Boost Security is primarily an all in one scanner. I appreciate their openness of sharing their IaC rules.

IaC scanning is part of Xigeni's larger ASPM platform, which focuses more on SDLC attacks in general than IaC specifically; however, they provide an asset map to help see where changes are coming from.

Snyk IaC integrates directly into your pipeline to easily scan and block IaC misconfigurations. Their support for various IaC templates is a big plus, but their cloud rules are not as advanced as other competitors. Combining with runtime data opens unique use cases for automatic remediation.

Ox relies solely on open source options for their IaC scanning, but tie it together nicely with runtime context.

Cycode offers their own built in IaC scanning as part of their ASPM platform.

Instead of hiding their open source projects and trying to sell you the impossible, Aikido openly tells you what they're using and have created a simple cloud based scanner to do 9-in-1 security scanning. A no brainer recommendation for startups.

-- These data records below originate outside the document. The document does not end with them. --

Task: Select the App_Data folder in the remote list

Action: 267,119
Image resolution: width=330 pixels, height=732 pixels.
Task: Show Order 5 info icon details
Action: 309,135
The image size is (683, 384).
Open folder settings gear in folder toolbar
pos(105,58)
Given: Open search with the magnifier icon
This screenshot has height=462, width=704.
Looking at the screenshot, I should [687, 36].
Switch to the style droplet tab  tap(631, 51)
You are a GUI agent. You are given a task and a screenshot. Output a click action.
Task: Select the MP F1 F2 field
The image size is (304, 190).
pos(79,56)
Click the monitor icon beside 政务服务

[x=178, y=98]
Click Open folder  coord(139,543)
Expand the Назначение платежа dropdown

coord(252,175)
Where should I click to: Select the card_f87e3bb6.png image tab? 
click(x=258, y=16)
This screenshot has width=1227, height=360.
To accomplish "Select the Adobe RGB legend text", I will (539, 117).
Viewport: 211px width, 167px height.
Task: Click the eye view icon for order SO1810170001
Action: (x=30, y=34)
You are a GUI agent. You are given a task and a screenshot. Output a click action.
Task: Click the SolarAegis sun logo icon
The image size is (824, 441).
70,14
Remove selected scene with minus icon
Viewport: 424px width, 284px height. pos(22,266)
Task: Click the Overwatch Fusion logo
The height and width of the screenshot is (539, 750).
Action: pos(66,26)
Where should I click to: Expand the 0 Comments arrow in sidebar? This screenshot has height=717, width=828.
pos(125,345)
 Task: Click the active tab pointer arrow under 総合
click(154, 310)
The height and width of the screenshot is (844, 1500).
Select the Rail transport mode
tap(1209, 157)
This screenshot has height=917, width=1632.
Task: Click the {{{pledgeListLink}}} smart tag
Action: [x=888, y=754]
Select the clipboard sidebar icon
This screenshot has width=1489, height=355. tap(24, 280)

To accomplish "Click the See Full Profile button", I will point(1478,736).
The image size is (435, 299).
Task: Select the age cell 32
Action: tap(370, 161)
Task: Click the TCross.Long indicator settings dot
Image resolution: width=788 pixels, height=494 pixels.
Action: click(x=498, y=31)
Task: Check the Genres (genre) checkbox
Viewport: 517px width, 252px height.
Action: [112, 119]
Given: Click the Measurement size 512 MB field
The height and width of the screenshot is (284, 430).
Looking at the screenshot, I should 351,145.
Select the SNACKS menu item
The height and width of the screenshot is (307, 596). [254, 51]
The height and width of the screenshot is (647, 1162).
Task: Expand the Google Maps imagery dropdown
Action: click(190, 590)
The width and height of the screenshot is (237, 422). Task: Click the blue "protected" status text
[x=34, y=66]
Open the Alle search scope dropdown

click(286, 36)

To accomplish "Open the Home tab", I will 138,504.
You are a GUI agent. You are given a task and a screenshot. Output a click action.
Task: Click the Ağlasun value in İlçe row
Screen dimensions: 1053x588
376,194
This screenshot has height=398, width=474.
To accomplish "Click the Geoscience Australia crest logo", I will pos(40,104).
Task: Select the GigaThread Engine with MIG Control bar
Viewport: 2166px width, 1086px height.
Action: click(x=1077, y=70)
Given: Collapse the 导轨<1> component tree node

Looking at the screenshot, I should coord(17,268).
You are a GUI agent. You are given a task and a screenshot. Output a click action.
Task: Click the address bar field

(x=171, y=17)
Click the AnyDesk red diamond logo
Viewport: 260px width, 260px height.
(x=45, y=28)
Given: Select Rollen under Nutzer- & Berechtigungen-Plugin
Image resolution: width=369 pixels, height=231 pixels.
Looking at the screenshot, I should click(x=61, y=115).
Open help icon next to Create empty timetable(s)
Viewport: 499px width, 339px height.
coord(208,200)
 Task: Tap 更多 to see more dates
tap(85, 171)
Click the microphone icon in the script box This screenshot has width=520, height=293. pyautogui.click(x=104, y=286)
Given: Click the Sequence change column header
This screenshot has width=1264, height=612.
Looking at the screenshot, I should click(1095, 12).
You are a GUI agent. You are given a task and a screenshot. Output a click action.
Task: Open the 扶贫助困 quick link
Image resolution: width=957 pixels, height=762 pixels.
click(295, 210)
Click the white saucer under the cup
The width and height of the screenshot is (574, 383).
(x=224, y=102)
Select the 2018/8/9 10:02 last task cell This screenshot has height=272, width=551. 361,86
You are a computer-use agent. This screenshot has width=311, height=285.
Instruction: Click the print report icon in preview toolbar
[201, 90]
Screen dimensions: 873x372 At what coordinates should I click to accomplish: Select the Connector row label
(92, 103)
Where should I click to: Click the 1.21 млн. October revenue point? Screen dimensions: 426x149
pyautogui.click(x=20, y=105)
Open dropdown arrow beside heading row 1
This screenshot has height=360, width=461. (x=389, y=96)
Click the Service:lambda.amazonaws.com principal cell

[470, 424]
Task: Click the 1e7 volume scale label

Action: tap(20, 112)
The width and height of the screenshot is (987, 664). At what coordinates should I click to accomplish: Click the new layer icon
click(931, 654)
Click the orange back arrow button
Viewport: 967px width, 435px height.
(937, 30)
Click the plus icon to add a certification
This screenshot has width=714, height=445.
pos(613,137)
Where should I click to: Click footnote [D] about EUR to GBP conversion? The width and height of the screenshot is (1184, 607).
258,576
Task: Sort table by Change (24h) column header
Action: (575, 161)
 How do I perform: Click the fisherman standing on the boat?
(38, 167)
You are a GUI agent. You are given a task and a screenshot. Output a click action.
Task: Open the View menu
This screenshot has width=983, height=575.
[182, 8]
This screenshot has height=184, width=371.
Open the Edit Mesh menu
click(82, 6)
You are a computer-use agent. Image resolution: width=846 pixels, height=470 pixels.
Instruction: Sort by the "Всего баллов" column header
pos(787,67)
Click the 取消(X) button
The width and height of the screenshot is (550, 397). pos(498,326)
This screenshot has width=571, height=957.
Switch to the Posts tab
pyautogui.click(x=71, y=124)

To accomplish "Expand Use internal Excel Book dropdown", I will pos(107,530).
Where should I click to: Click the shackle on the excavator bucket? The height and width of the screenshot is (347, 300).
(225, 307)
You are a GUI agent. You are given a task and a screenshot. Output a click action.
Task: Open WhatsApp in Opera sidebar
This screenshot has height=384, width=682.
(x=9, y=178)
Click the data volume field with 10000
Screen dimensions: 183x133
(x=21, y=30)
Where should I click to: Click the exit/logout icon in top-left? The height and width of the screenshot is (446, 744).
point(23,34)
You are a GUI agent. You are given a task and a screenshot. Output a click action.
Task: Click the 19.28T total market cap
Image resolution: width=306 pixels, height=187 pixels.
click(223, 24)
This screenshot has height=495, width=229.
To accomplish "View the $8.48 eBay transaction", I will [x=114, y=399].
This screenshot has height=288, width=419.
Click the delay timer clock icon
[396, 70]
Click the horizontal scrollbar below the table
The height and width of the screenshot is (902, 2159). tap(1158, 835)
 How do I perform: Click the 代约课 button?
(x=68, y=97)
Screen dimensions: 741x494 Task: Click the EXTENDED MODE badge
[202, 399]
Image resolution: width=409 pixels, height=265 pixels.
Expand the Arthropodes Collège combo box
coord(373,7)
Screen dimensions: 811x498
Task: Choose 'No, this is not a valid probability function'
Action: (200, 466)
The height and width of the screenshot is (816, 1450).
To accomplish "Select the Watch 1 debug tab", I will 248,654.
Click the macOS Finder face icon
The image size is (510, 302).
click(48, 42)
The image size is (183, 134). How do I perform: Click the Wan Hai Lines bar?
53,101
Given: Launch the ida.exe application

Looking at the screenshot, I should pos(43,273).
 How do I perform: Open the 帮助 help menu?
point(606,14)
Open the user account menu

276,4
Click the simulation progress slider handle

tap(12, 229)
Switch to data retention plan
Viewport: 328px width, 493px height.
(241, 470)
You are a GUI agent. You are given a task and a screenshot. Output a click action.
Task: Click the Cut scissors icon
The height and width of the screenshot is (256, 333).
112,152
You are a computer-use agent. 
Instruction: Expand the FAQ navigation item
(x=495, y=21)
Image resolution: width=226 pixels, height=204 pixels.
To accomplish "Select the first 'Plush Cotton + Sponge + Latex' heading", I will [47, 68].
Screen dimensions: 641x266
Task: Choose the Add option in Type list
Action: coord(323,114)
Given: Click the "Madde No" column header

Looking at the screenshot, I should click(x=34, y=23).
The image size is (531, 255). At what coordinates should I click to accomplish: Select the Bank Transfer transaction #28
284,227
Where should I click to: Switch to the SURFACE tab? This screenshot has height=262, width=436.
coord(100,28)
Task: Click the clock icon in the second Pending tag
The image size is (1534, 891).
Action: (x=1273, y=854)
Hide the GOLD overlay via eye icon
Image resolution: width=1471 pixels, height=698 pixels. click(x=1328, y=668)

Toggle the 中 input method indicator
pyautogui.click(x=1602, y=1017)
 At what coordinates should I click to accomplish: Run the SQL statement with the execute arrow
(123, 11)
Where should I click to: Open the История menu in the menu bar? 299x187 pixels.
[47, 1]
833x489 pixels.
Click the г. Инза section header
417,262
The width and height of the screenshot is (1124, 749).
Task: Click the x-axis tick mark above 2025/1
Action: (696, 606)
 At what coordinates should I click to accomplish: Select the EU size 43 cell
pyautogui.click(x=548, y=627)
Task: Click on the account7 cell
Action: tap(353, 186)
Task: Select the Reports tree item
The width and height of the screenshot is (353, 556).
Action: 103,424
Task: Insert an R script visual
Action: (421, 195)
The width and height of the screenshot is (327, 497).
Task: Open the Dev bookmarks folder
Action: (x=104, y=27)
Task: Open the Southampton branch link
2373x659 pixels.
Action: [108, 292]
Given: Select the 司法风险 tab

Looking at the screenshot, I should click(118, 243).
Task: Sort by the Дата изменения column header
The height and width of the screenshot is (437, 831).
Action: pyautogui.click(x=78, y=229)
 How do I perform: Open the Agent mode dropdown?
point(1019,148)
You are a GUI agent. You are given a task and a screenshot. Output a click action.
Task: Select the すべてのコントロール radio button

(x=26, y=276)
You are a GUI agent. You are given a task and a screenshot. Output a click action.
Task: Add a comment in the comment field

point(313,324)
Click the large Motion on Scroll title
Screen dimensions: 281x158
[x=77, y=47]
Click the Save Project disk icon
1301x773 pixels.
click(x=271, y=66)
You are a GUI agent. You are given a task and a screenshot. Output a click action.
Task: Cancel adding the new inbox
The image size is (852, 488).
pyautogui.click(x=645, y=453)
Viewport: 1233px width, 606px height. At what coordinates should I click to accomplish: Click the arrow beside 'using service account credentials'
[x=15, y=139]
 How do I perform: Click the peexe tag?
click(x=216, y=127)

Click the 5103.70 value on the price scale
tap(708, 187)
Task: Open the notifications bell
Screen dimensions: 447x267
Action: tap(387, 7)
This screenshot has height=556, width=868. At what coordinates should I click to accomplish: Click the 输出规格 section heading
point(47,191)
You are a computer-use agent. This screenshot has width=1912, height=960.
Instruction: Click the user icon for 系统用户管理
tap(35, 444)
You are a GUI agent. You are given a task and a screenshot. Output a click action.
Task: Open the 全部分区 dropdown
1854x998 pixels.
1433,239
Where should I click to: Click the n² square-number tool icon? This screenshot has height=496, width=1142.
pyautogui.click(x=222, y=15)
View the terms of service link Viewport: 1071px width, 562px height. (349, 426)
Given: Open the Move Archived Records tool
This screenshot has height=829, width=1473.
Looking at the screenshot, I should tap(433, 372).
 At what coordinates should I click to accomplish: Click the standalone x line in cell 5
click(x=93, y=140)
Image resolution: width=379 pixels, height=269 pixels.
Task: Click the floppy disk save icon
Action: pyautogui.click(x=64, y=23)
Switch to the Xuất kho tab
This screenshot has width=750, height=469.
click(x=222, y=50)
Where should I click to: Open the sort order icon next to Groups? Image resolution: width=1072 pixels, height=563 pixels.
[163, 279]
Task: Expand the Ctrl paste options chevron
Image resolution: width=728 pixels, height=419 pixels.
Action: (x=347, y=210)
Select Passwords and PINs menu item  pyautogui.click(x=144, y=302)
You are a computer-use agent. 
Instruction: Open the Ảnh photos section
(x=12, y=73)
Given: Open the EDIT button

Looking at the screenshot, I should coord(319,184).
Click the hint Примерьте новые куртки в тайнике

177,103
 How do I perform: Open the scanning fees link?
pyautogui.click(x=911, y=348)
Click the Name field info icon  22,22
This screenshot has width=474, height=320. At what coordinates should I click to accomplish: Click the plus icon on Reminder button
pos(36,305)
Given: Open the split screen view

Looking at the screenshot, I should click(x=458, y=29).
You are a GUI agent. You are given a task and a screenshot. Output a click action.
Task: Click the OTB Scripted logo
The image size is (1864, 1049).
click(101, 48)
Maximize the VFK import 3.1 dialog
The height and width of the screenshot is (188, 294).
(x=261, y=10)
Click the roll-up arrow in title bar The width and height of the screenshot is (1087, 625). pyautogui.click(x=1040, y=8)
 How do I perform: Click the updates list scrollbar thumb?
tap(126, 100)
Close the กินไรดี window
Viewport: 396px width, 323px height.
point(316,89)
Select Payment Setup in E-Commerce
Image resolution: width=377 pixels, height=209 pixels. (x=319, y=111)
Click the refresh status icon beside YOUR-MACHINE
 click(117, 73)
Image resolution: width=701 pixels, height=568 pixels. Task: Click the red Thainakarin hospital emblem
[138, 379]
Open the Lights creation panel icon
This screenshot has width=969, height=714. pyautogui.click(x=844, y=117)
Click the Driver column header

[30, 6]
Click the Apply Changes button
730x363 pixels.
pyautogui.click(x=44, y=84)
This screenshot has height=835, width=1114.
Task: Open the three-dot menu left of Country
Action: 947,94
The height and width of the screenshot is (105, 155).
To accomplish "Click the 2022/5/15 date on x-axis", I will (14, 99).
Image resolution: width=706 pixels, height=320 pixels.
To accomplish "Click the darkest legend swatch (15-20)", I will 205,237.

Qwiet has a powerful unique approach to scanning that starts with a map of your application, and scans within that context. They have smart prioritization filters combined with the standard suite of SCA, container, SAST, Secrets, and IaC scanning. They don't offer "pipeline-less" scanning via webhooks if that's a requirement for you.

As part of their larger platform, Checkmarx also provides IaC Scanning.

For organizations that are already using Wiz, their IaC scanning is a great option. If your devops team is willing to adopt their solution in pipeline, it can be a solid support tool.

Checkov is the leader in IaC scanning as an open source solution. Combining with Bridgecrew can be an okay solution, but we're skeptical of the long term outlook due to the Prisma Cloud acquisition.

KICS is another solid open source solution; however, they're more easily adopted into traditional security review type models.

Aqua Security offers IaC scanning as part of their CNAPP solution.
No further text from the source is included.